Principles for developing usable systems are well-established, and the project design is informed by the following usability principles [6]:
- The interface should give the user visual feedback on the system state in reasonable time
- The interface should provide a parallel between the system and real world by presenting information in a natural and logical order
- Language within the interface should be consistent, and platform conventions followed
- The interface should minimise the cognitive burden on the user by encouraging recognition rather than recollection
- The interface should not present irrelevant information
- The interface should assist the user in error recognition and recovery by using familiar and constructive language, and by indicating problems precisely
Live Decoding
The approach towards live decoding is to use an audio input buffer to capture incoming data from the active audio recording device. Using voice activity detection, periods of silence are checked for and a long enough silence is treated as the end of a sentence. Audio is sent per-sentence to KALDI for decoding.
System Approach
The approach used towards the development of the user interface is to have the interface act as a configuration "front-end" for the user. The interface constructs an appropriate command to execute KALDI scripts based on user input.
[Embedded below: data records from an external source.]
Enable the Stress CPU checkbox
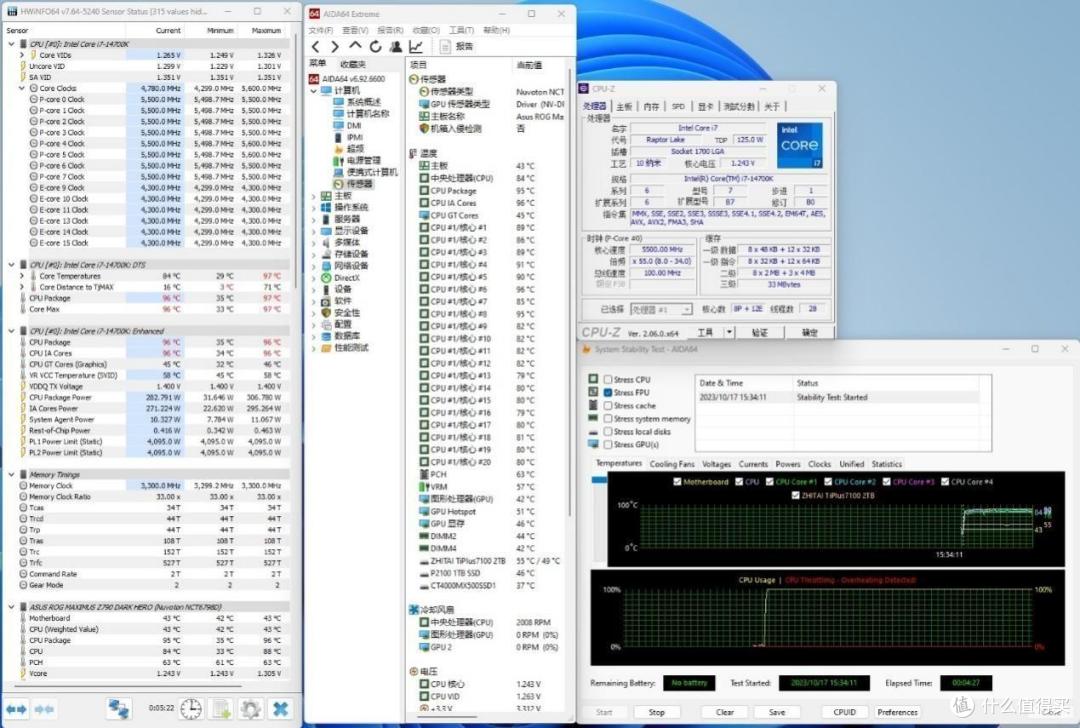The image size is (1080, 728). tap(608, 379)
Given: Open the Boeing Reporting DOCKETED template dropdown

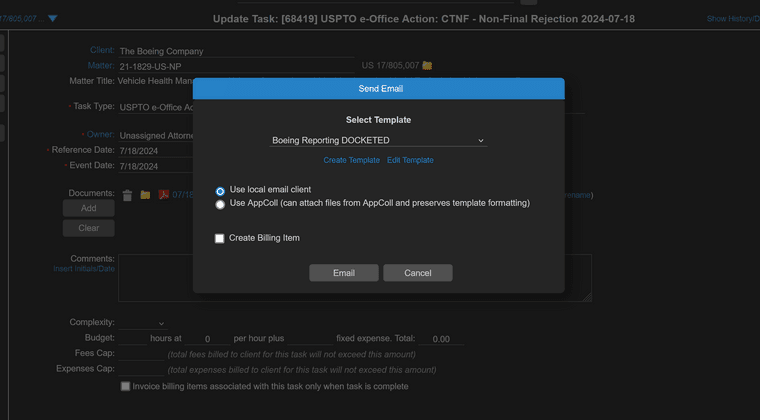Looking at the screenshot, I should (x=378, y=141).
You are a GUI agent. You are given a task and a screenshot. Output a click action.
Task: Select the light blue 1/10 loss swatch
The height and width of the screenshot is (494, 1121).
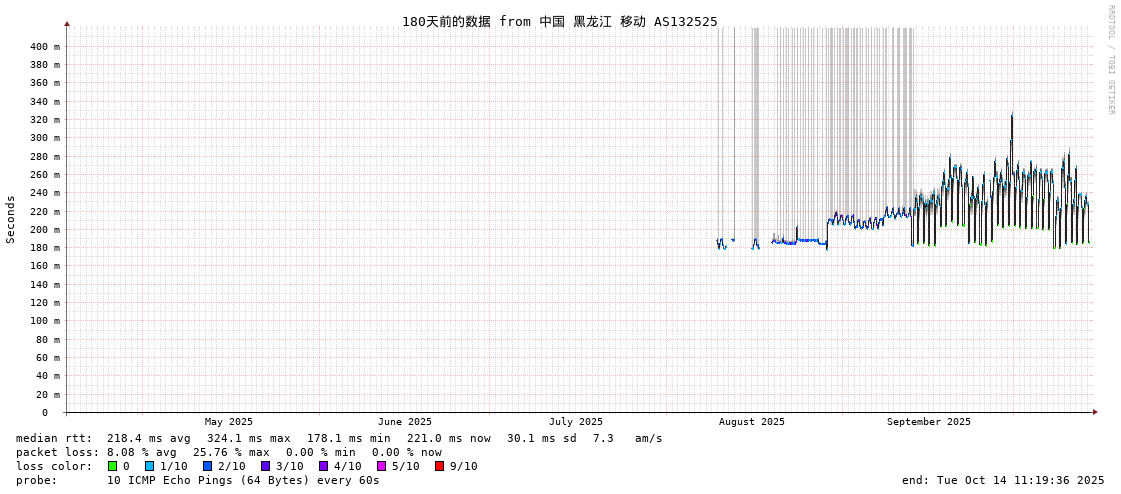coord(149,466)
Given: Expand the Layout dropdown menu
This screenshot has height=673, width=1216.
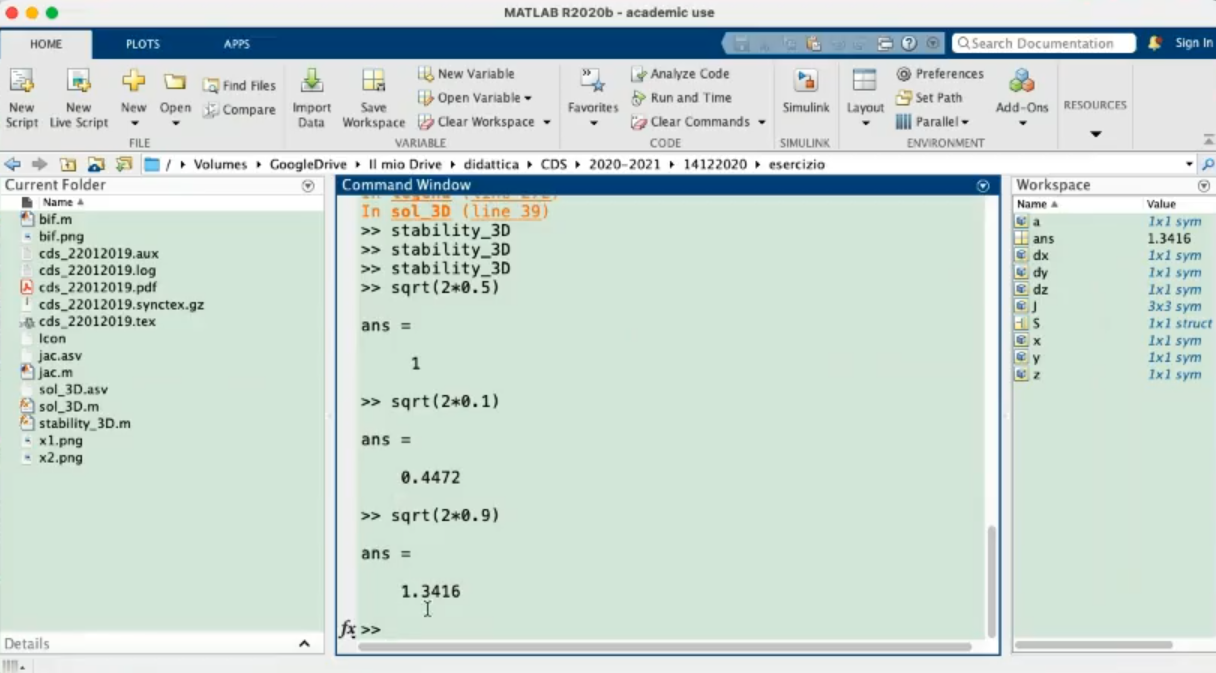Looking at the screenshot, I should (x=865, y=123).
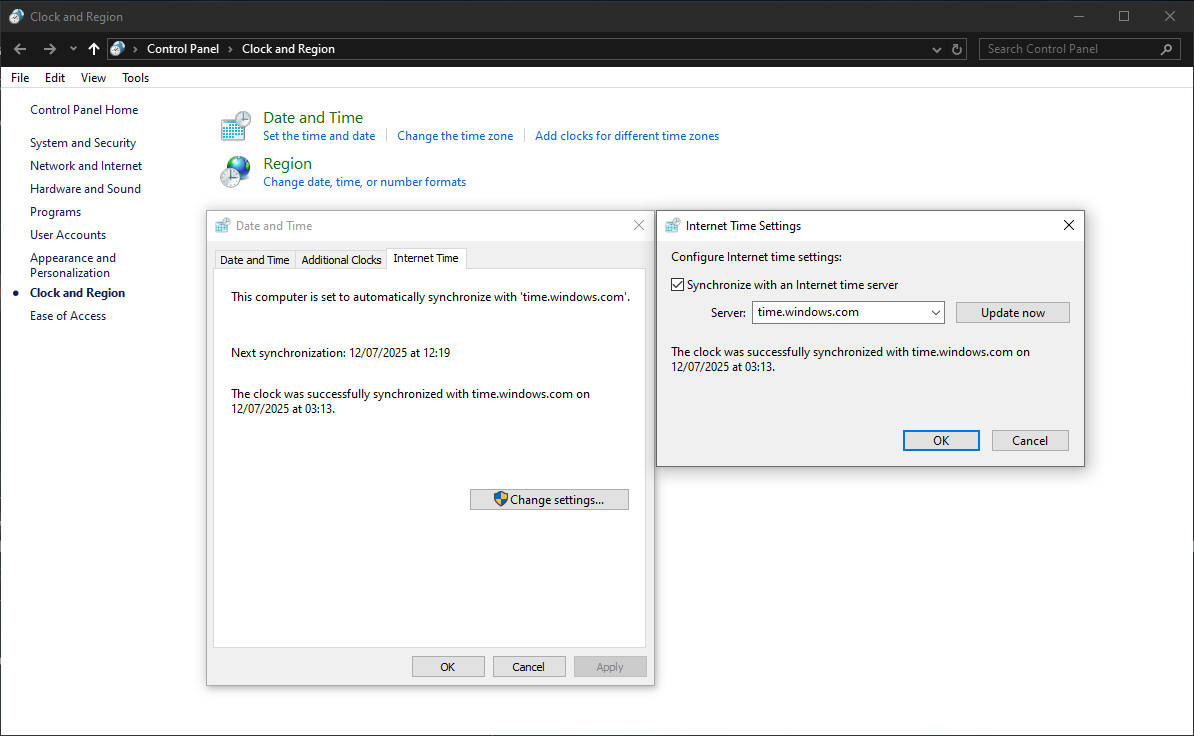This screenshot has height=736, width=1194.
Task: Open the time server dropdown list
Action: tap(932, 312)

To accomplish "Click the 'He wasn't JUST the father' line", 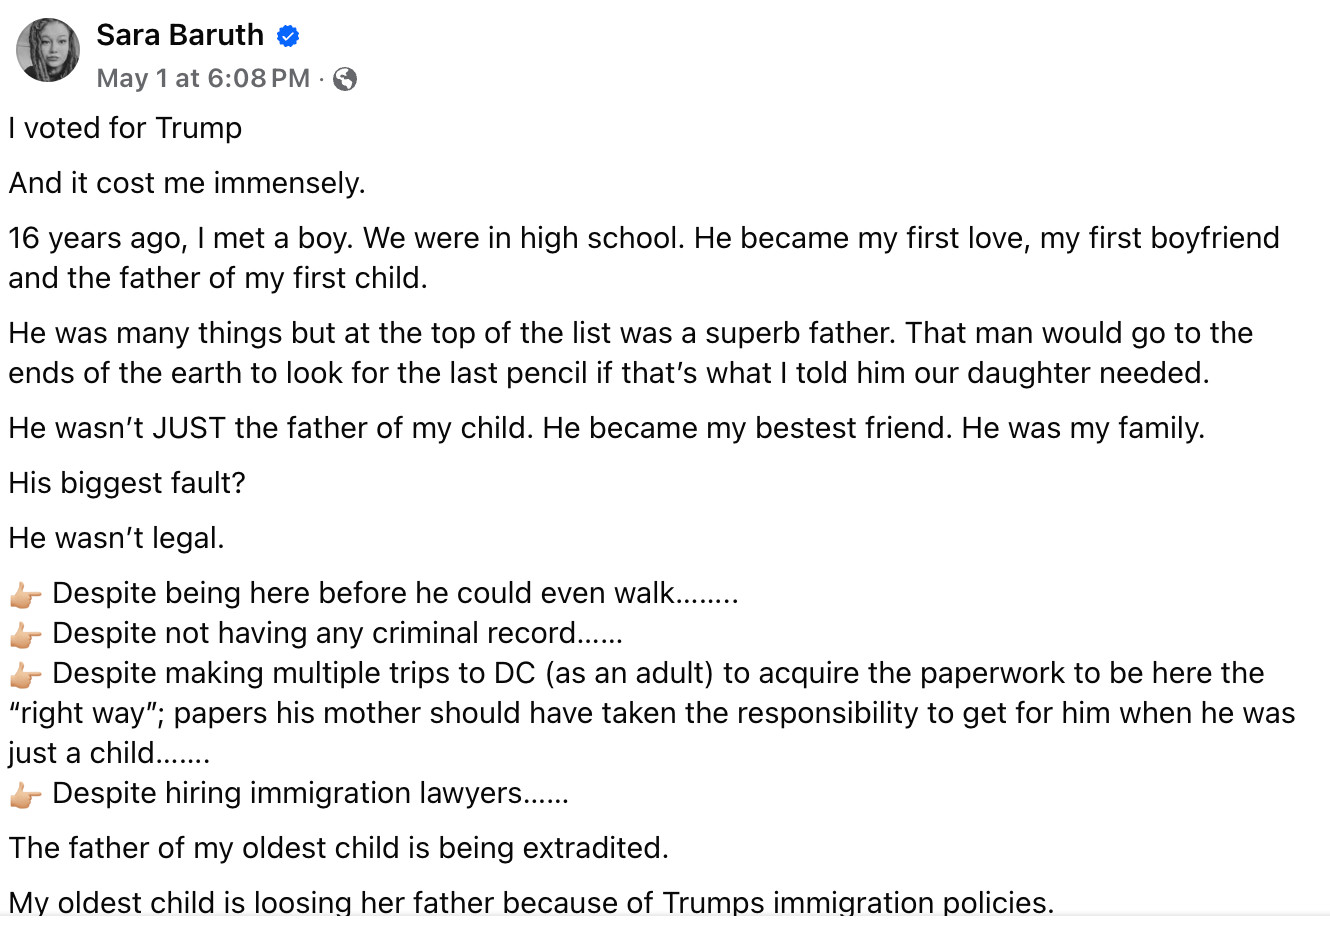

This approach offers the advantage of cleanly separated layers of abstraction, where the interface would be concerned with the interface-scripting level and live decoding efforts with the script-KALDI level. It also allows operational functionality to be changed independently of the interface and reduces the required learning efforts in design and implementation. Furthermore, as the interface would be behaving the same way as a technical user would in operation, there is a stronger parallel between the system and the use case.
Usability Tests
References
[1] Kaldi, "About the Kaldi project." [Online]. Available: http://kaldi-asr.org/doc/about.html [Accessed: 13 March 2017]
[2] L. R. Rabiner, B. H. Juang, B. Keith, "Speech recognition: Statistical methods", Encyclopedia of Language & Linguistics, Elsevier, pp. 1-18, 2006.
[3] A. Holzinger, “Usability engineering methods for software developers,” in Communications of the ACM 48, no. 1 (2005): pp. 71-74.
[4] J. Nielsen, “The usability engineering life cycle,” IEEE Computer 25(3), pp.12-22, 1992.
[5] J. Nielsen, “Iterative user-interface design,” IEEE Computer 26(11), pp. 32-41, 1993.
[6] J. Nielsen, "10 usability heuristics for user interface design," Nielsen Norman Group 1, no. 1 (1995).